Report Back: CYC at Fostering Multi-level Resource Governance to meet Paris Climate Change commitments: the role of local decision makers.
The Centre for Science and Policy and Cambridge Centre for Environment, Energy and Energy Resource Governance organised a policy workshop on the topic of Fostering multi-level governance to meet Paris Climate change commitments: the role of local decision markers at St. Catharine’s College, Cambridge on the 5th October 2016.
The background to the workshop was an acknowledgment of a change in language in the Paris text that seemed to invite States, non-State actors and civil society to take action in order to fulfil the promises that the Paris Agreement promises to bring. At the time of the discussion, the European Union deposited its ratification instrument and as a result 30 days from then (5th October) the agreement will enter into force. The dialogue brought academics, policy makers, entrepreneurs and internationalist around the table to discuss what actions are required to ensure a coordinated multi-level approach to achieving the Paris climate change commitments.
The conversation began with examining the change in language of the latest text of climate agreement that created space for the initiatives of non-state actors such as transnational, sub-national and private sector initiatives taking place. A practical example of how non-state actors can bring about policy change in States is by cities, which are crucial to combating climate change, are taking action and as such put pressure on the States to also act. The good news seems to be the laws are there, that is to say the authority to act has been established and there was a call for the creative implementation of the laws.
The participants differed in their opinions as to whether governments should make more regulations to ensure that businesses and people do take action that is beneficial for the environment whilst others believe that the market forces should be left to operate and will lead to better and cleaner business models as sustainability and the environment climbs up the list of priority especially in light of the many natural disasters that are taking place around the world.

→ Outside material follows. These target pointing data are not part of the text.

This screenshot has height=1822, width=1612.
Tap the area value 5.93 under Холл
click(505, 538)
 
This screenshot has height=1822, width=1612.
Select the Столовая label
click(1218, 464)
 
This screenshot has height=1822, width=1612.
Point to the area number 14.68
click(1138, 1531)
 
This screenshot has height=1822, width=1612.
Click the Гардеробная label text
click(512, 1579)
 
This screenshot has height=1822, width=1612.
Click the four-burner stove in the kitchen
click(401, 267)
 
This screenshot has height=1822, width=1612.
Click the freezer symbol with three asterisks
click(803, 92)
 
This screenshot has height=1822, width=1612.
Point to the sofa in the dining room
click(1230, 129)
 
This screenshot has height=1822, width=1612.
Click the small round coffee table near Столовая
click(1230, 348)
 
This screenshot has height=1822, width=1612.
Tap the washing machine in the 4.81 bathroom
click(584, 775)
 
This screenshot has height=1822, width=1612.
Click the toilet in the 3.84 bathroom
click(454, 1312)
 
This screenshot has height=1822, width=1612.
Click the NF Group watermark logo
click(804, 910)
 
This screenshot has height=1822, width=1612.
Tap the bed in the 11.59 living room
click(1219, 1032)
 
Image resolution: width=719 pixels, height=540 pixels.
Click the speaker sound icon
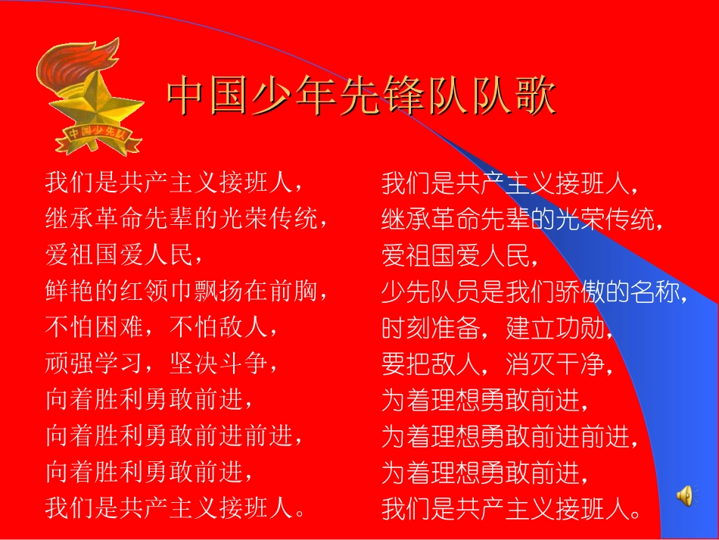click(x=684, y=495)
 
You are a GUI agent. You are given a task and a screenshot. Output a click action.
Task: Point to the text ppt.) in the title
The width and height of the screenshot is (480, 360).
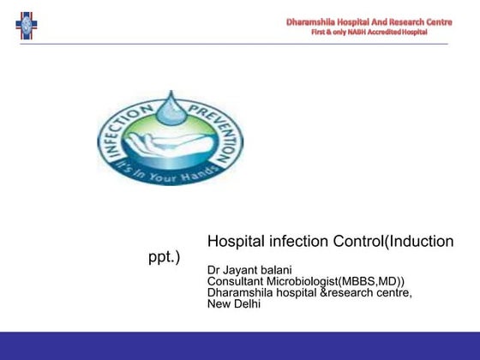(x=165, y=258)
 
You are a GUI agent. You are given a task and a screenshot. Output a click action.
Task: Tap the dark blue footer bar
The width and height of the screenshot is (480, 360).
(x=240, y=345)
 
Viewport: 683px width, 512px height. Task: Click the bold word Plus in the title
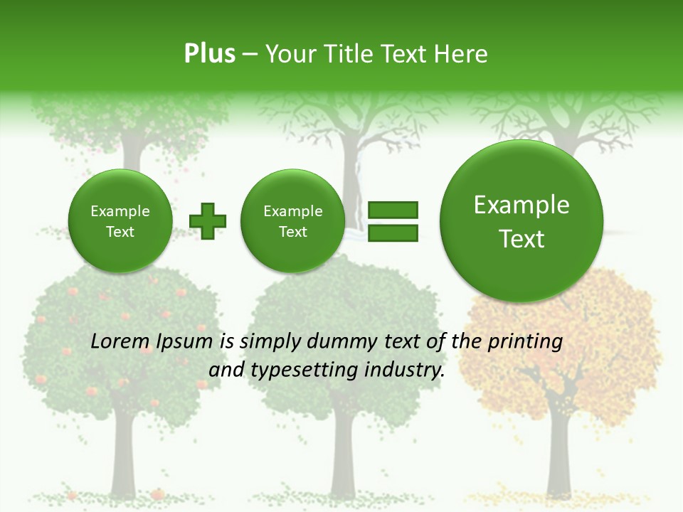209,54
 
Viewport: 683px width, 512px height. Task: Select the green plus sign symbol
207,221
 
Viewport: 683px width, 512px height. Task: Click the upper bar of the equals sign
393,210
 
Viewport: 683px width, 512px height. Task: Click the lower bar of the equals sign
393,233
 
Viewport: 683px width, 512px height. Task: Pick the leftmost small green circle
120,221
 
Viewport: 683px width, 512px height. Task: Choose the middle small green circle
292,221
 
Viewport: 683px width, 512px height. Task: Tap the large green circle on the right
521,221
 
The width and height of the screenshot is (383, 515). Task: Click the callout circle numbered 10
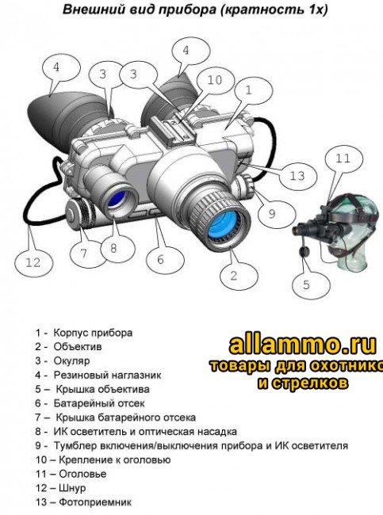215,80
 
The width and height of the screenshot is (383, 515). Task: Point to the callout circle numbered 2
233,276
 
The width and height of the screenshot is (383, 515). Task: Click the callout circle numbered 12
32,262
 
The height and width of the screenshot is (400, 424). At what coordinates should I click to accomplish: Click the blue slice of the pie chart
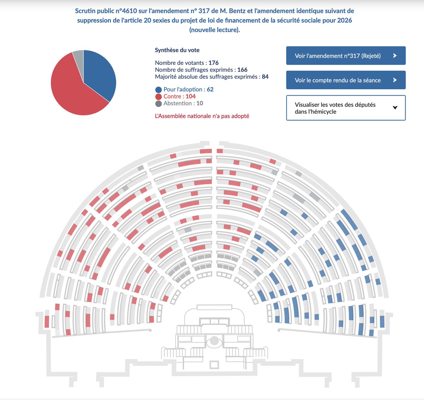point(101,74)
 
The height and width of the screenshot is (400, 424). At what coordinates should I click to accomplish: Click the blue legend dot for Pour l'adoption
point(158,90)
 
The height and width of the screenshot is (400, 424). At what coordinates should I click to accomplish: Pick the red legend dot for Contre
point(158,97)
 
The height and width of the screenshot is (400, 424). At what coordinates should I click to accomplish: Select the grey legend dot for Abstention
point(158,104)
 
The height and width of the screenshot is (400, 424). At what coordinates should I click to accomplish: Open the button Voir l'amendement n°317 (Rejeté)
point(346,56)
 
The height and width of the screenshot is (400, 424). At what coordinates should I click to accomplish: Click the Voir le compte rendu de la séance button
point(346,80)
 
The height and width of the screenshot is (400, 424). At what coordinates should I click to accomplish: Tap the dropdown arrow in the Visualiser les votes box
point(395,108)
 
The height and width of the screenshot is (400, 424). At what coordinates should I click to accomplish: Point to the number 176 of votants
point(213,63)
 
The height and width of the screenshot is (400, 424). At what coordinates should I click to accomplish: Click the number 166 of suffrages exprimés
point(242,70)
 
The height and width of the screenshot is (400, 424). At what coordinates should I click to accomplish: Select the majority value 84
point(265,77)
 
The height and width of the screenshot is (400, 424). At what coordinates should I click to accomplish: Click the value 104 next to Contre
point(190,96)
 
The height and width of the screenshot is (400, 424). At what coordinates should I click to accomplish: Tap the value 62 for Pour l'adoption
point(210,89)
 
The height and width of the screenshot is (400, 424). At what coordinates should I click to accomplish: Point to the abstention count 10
point(200,103)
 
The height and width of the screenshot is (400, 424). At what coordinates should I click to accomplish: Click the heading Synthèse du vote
point(177,50)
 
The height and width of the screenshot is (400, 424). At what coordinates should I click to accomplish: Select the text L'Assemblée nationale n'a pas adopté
point(202,116)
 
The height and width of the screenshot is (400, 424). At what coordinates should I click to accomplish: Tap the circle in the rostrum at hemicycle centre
point(214,341)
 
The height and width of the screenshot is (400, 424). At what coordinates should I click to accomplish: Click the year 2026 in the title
point(344,20)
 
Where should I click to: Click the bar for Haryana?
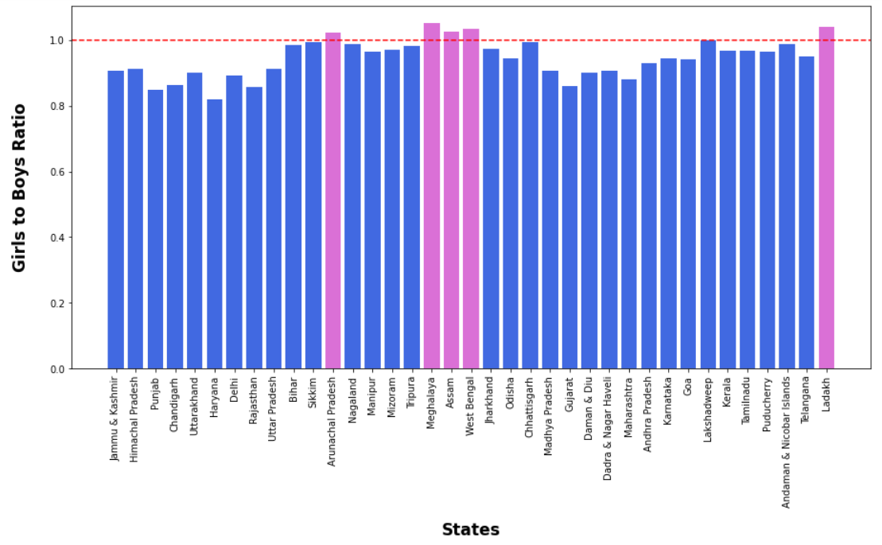click(215, 234)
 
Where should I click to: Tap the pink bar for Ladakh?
click(826, 198)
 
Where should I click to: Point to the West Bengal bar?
click(471, 199)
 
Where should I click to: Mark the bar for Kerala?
click(728, 210)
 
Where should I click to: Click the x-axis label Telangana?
click(806, 401)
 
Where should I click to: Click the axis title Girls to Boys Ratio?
click(20, 188)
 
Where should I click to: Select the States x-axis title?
click(471, 530)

Whilst many speakers looked at matters from a local level in discussing what could the city council or businesses in the area do to bring about a revived carbon free city, Abhik Sen from the Commonwealth Secretariat and Angelique Pouponneau from the Commonwealth Youth Council presented the Commonwealth perspective that showed the potential for inter-State collaboration at the level of the Commonwealth. There was particular emphasis on the fact that 31 countries of the 53 Commonwealth States are Small Island developing states (SIDS) but can work together with big carbon emitters like India and take a firm position on combating climate change. He also pointed to the other work that the Secretariat was involved in including helping States develop their Blue Economy road map and brokering ground-breaking deals between States to co-manage natural resources in ocean boundaries.
Angelique took a different approach with the focus on public participation and the role of youth as civil society to ensure the implementation of the Paris Agreement. She gave examples of how young people had brought about policy change whereby the SIDS Youth AIMS Hub – Seychelles had started A Seychelles Free from Plastic Bags campaign that nudged businesses in taking action on this and government in taking this as a priority issue and recently announcing that plastic bags would be banned as of January 2017. She further went on to show how young people have been part and parcel of the processes and the move away from tokenistic participation but rather a systematic involvement of youth at every step. She pointed to the work of the Commonwealth Youth Climate Change Network (CYCN) whereby it had a workshop in July 2015 where youth climate experts met in London to write policy recommendations for Member States. This fed directly into the Commonwealth Youth Forum where action plans were developed and again the recommendations fed into the Commonwealth Heads of Government Meeting in November 2015 in Malta. A few days later they participated in COP 21 in Paris and following Paris attended the first meeting on the implementation of the Paris Agreement in Bonn. She then touched on the recent capacity-building workshop for Commonwealth youth climate advocates and practitioners and the launch of the toolkit that makes climate science and negotiations youth-friendly. The crowd was also keen to hear of the potential for collaboration between the CYC, CYCN and universities on creating a mechanism that ensures public participation using an online mechanism to collect data and monitor the implementation of the Paris Agreement.
What do you think is the role of young people to meet the Paris climate change commitments?